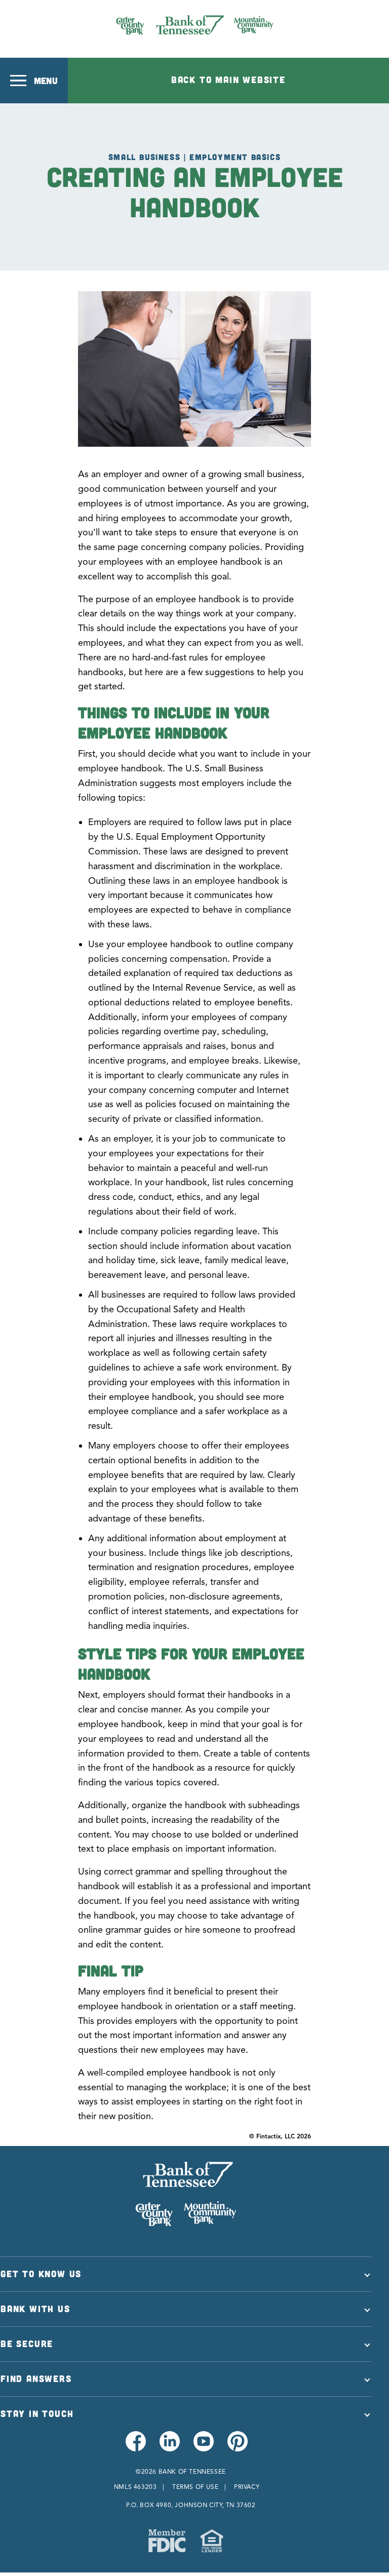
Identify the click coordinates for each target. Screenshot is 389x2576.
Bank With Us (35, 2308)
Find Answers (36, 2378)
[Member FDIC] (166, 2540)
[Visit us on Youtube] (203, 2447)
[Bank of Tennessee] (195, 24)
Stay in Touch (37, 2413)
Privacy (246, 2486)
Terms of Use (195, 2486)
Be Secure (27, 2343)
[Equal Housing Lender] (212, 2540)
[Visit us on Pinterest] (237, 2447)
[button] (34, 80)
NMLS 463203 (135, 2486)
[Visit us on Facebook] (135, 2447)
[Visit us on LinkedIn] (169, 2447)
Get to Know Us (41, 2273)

========

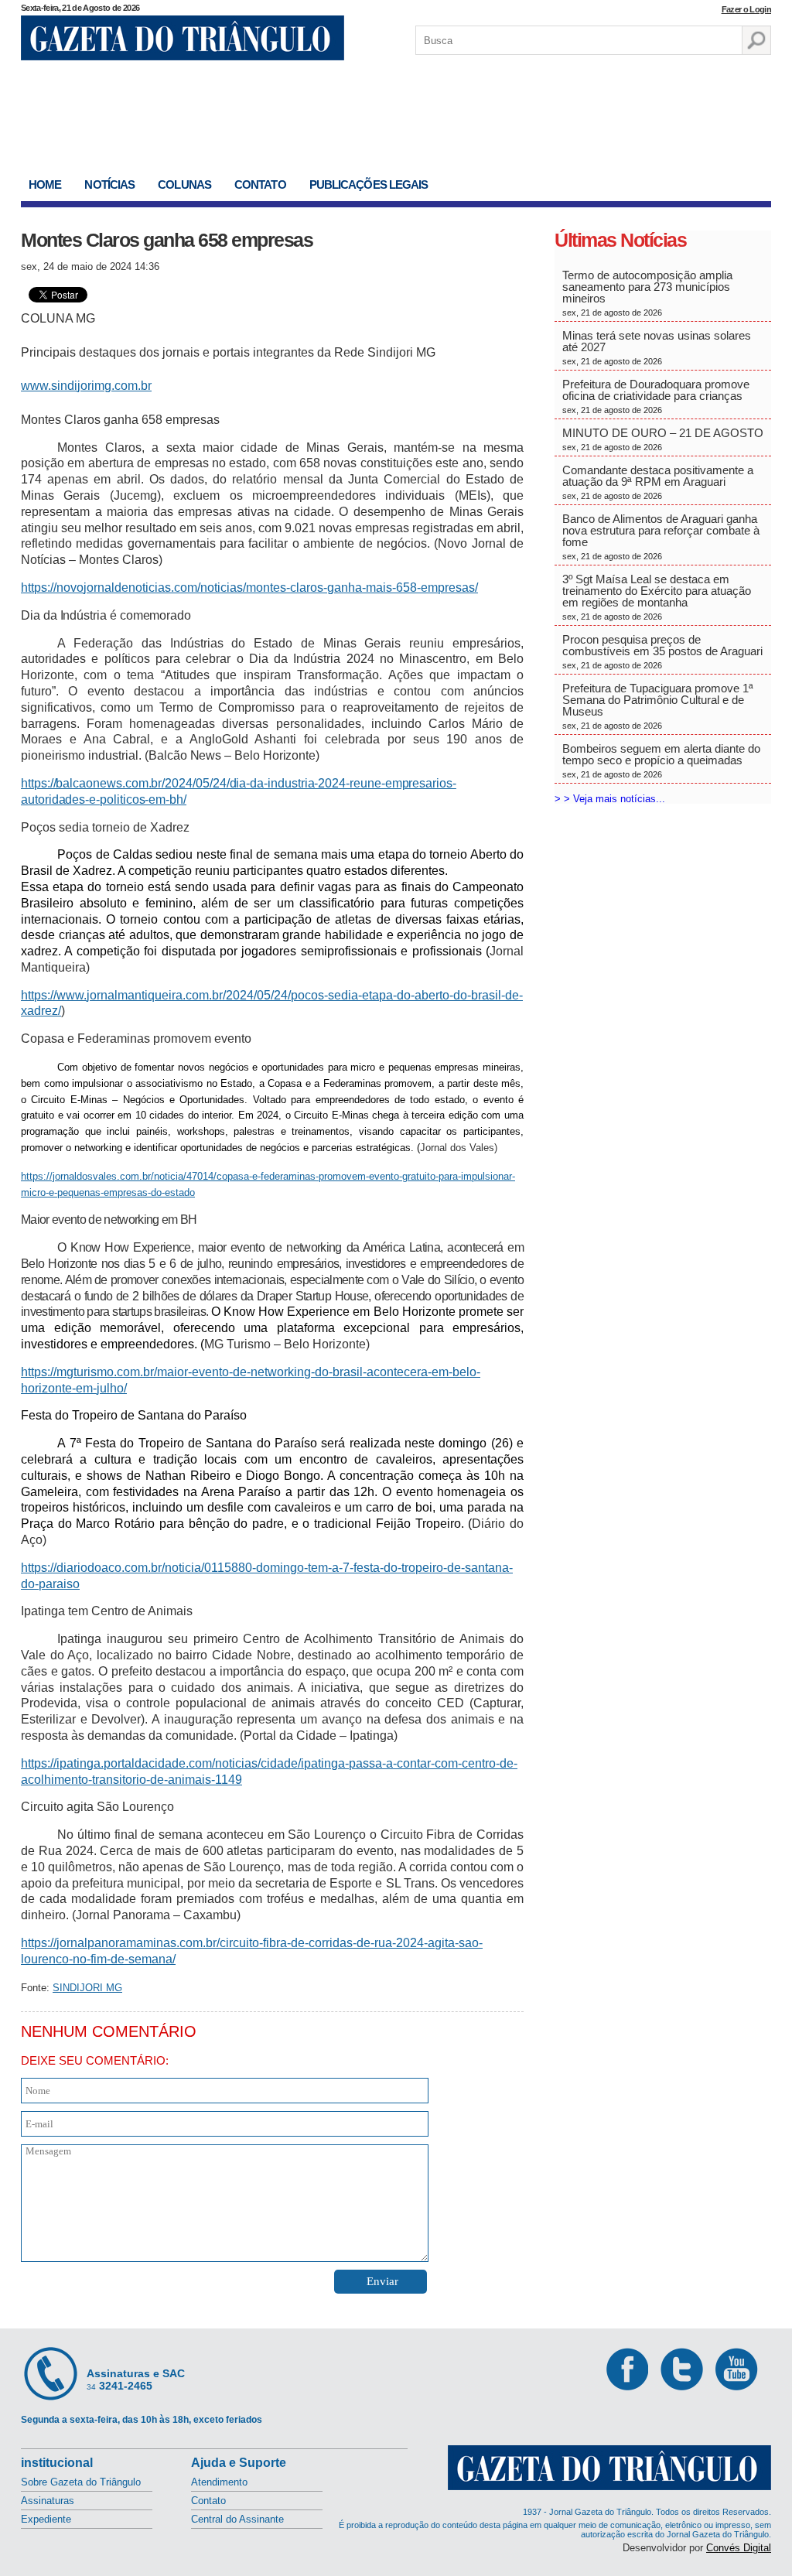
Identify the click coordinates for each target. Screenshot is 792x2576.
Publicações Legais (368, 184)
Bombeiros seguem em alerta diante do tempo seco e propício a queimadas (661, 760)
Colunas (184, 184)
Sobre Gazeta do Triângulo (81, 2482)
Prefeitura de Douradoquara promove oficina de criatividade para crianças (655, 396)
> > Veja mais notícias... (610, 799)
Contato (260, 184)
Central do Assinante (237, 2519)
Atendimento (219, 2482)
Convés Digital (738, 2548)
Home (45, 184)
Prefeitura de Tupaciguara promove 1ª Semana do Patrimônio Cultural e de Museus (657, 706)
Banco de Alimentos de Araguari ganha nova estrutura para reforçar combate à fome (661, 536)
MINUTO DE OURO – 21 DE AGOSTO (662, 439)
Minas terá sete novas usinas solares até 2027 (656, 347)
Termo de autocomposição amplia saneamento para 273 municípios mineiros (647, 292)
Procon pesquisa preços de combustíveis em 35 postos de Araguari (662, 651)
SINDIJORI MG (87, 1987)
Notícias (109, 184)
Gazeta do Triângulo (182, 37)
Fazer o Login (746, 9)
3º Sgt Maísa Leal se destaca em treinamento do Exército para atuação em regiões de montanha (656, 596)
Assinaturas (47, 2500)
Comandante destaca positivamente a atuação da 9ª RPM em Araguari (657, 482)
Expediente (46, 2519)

========

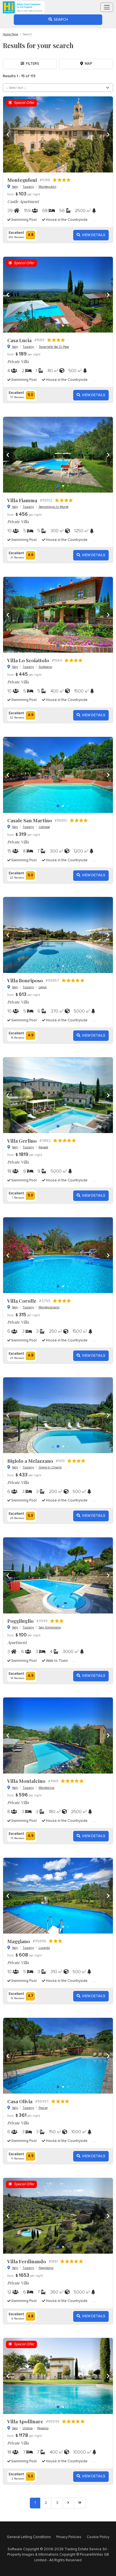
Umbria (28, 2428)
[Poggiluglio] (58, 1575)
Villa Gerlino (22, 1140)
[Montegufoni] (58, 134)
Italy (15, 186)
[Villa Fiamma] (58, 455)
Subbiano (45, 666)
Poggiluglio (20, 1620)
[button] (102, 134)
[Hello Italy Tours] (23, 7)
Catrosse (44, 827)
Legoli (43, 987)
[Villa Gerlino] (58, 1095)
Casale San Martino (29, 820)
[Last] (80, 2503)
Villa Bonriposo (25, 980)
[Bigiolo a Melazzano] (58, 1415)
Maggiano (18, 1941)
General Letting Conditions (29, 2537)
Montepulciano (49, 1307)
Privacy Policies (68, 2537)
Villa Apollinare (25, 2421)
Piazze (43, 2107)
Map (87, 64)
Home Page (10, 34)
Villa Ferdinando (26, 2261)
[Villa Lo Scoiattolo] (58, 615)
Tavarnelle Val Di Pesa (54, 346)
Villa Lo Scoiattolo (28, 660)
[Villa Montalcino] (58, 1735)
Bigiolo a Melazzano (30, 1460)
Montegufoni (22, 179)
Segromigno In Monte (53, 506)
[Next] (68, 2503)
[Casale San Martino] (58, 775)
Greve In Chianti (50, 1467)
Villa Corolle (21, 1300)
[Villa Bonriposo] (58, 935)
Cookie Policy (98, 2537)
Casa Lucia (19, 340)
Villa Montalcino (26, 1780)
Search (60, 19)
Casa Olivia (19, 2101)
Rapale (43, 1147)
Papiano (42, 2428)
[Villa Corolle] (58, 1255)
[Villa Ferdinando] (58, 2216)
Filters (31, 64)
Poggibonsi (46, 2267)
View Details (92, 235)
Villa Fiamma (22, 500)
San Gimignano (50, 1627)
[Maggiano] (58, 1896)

========

To do :: Write only the number of lines in the data above that include "Bigiolo".

Task answer :: 2